> **Provided material**

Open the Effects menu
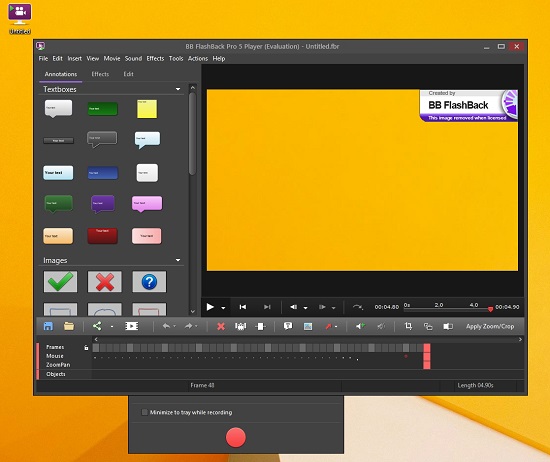550x462 pixels. point(155,59)
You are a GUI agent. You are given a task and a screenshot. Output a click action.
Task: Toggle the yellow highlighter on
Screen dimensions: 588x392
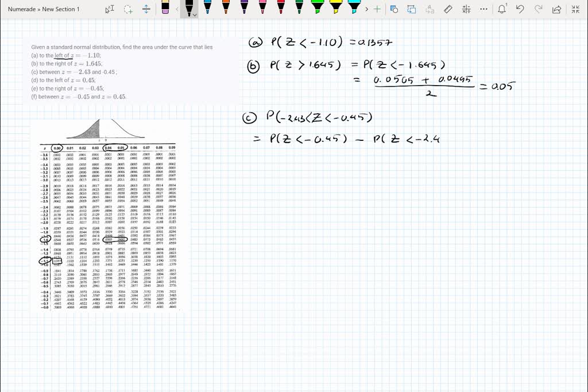[x=335, y=8]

> **Exercise objective**
All of the material is to be reproduced verbatim, pictures excluded.

> **Output below**
Open the Effects menu
550x462 pixels. point(155,59)
You are a GUI agent. You are given a task and a screenshot. Output a click action.
Task: Toggle the yellow highlighter on
Screen dimensions: 588x392
[x=335, y=8]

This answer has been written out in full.